The adjoint-state method is widely applied across computational science and engineering. In multiphase and two-phase flow simulations, it supports sensitivity analysis and uncertainty propagation for void fractions under complex operating conditions (Hu et al., 2018, Hu et al., 2018). In reduced-order and data-driven modeling, adjoint-based training minimizes trajectory misfit functionals robustly, without explicit estimation of time derivatives (hence enhancing noise resilience) (Liu et al., 12 Jan 2026). Hybridizable Discontinuous Galerkin (HDG) frameworks, relevant to high-frequency wave propagation and seismic inversion, realize the adjoint state on reduced (trace-only) spaces for major computational benefits (Faucher et al., 2020).

Algorithmically, adjoint computations follow a standard loop: a forward solution is obtained and stored; then, using this trajectory, the adjoint equation is solved backward; finally, gradients or sensitivity coefficients are evaluated via quadrature or matrix-vector products. Discretizations (finite element, finite volume, finite difference) for the adjoint use either analytic expressions for system operators (continuous adjoint) or the numerical Jacobian and transposed stencils of the primal solver (discrete adjoint), which is especially significant in the presence of limiters or nonlinear upwinding (Hu et al., 2018, Botchorishvili et al., 2018).

6. Limitations, Recommendations, and Best Practices

Based on comparative studies, the following guidelines are advised for the selection of adjoint approaches (Hu et al., 2018):

Employ the continuous adjoint when:
- The forward model and all relevant source and closure terms are smooth.
- Closed-form analytical operators are available and code infrastructure supports their construction.
- Computational efficiency is critical and the system size is large.
- Analytic insight into sensitivity structure or boundary-condition dependencies is desired.
Employ the discrete adjoint when:
- The forward problem contains piecewise-defined source terms, discontinuities, or employs nonlinear flux limiters.
- The primal solver uses proprietary stencils or ad-hoc numerical schemes difficult to differentiate analytically.
- Robustness and absolute accuracy are critical across a wide range of parametric regimes, particularly with discontinuous physics (e.g., nucleate boiling, flashing).

For real-world two-phase reactor safety analysis and multiphase transient computations, the discrete adjoint is strongly preferred (Hu et al., 2018).

7. Extensions and Broader Impact

The adjoint-state method underpins best-in-class algorithms for high-dimensional sensitivity analysis, optimization, control, and inverse problems not only in thermal-hydraulics but also in atmospheric modeling, geophysics, reduced-order modeling, and beyond.
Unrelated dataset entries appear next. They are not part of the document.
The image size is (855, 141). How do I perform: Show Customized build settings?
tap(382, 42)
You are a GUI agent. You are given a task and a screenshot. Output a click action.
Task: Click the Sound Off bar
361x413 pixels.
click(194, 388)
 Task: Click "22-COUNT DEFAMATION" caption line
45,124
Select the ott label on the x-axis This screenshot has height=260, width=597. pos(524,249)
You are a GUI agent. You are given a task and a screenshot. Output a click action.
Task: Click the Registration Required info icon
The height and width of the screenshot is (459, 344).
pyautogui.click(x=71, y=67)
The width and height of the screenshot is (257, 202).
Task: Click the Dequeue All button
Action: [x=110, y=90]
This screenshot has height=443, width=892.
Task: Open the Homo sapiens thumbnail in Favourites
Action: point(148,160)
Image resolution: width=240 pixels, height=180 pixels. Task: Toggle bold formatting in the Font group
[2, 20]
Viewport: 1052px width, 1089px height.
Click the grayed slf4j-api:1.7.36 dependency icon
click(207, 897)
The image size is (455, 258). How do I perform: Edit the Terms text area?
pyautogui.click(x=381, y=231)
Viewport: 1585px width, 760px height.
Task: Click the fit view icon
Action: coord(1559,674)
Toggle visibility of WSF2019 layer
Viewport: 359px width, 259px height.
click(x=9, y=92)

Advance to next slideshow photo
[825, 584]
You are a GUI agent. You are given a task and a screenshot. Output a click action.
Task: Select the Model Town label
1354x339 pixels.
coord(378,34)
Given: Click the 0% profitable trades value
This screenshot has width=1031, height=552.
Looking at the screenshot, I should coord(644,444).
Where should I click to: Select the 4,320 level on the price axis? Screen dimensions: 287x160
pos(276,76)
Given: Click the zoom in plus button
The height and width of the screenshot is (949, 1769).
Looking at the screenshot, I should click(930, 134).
Its essential principle—that gradients of constrained objectives can be computed by a backward-in-time or reverse-mode computation sharing the computational complexity of the forward simulator—is a cornerstone of modern scientific computing (Hu et al., 2018, Liu et al., 12 Jan 2026, Melicher et al., 2016). The method continues to evolve, extending towards non-smooth, non-unique, and data-driven settings, and integrating into automatic differentiation and machine learning pipelines.